I’ve had the good fortune to be asked to tell the story of John and Lucy about a dozen times all over the country since I first told it to a group of about four hundred lawyers in Los Angeles at the USC Trust and Estate Conference in 2015.  These days, I like to say I’ve told the story from Monterey to Madison, and from New York to New Mexico, and at this point, it’s been heard by at least a couple thousand people.

Invariably when I’m done talking and flipping power point slides, I am greeted by a few people who have the time and inclination to come and talk to me.  Many share with me about similar experiences they’ve had discovering unexpected bits of family history — Native American blood, or an Ellis Island story; or they want to learn more about John and Lucy, and details of how I came to uncover the facts that our family has managed to gather.  But from time to time, I’m approached by someone, usually African-American, who says they loved hearing my family’s story, but they wish they had proof or knowledge of their connection to their own specific heritage.  Some say they can’t go back farther than their grandparents, and express how lucky I am to be able to trace back so far, and to have the documents to support the stories.
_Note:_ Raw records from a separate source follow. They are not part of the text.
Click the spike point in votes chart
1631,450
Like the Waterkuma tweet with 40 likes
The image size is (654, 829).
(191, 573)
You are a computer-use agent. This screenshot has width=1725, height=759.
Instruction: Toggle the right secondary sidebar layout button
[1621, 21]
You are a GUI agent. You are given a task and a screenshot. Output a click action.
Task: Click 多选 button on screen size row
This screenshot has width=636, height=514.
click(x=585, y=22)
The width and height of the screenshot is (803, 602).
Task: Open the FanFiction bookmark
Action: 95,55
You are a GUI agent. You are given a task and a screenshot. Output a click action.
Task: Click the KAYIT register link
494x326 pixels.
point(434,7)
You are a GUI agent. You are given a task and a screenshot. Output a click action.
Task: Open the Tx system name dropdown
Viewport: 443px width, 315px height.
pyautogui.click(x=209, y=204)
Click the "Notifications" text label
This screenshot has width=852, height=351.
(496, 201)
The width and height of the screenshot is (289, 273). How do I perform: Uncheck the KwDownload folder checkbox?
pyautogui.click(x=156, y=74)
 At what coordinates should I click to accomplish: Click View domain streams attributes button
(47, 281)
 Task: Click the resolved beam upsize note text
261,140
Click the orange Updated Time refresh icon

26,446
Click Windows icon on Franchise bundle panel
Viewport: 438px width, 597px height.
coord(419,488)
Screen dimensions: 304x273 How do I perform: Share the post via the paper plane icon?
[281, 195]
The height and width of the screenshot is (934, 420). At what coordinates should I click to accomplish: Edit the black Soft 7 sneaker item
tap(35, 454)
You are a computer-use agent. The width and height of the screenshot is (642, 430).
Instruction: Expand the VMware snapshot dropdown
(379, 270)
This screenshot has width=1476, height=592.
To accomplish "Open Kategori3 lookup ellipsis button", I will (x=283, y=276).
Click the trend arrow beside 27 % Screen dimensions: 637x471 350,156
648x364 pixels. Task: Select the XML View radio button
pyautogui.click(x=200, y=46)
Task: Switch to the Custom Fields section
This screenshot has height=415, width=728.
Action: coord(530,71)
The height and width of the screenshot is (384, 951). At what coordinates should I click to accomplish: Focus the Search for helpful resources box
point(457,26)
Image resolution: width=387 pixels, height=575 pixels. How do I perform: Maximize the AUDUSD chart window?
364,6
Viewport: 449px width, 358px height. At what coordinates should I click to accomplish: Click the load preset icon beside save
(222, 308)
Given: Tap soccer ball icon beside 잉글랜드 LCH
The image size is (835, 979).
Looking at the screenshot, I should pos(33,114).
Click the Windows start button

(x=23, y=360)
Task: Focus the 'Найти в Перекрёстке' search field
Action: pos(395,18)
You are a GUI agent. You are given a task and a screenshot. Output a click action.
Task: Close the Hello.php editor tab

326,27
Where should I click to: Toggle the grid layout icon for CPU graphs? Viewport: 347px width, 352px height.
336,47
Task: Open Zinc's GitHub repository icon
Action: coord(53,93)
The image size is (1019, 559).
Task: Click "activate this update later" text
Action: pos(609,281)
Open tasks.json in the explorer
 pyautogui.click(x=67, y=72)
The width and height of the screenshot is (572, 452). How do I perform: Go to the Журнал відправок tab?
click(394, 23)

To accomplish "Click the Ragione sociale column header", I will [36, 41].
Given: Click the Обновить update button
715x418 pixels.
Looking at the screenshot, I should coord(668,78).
If they have the time I tell them that about twenty years ago, I didn’t know about my own family history at all.  What others had dug up, hadn’t been shared with me, or I had just never bothered to dig and try to find answers. In fact, I remember going to an exhibition of photographs of African-Americans from the post-Civil War era.  I was deeply affected by the intimacy of the images, and by the way the subjects’ gaze straight at me, direct, across the generations, made those people real and relevant, not historical and distant.  I was so moved by those images that I wrote an op-ed that was published in the Los Angeles Times. I can’t find that piece today, but what I remember most was describing the sense that even though I didn’t know the stories of my own ancestors (at the time), and thought I never would, that just being able to see those black faces of strangers peering out from tiny 2”X2” frames, connected me personally with the past.  I felt like the people who’d kept those pictures, and who shared them with visitors to the exhibit, were giving us a chance to have a piece of that history — that those people in the frames, belonged to all of us, even if they were only genetically connected to certain individuals.

     Now, two decades later, having found a provable connection to my biological ancestors, when people tell me they wish they had knowledge of their own family history, I tell them first, that they might be surprised what history is out there — that the same forces that brought my family’s story to me — God, or destiny, or the ancestors themselves, might bring the same stories to them, if they open themselves up, and search for the clues of the connection to the past.  But even if they can’t find the physical evidence to connect them to specific people who lived and breathed and laughed and loved generations ago, that their presence here, feet away from me in the year 2017, is proof of their ancestors’ existence.  That their blood is pumping with the blood of their ancestors, who overcame tortures and terrors unimaginable so that they could be here today.  And whether they are ever able to find their own direct tie to a specific soul from long ago, that John and Lucy are here for them.  The history that I’ve been given the honor to share is a family history that we all share.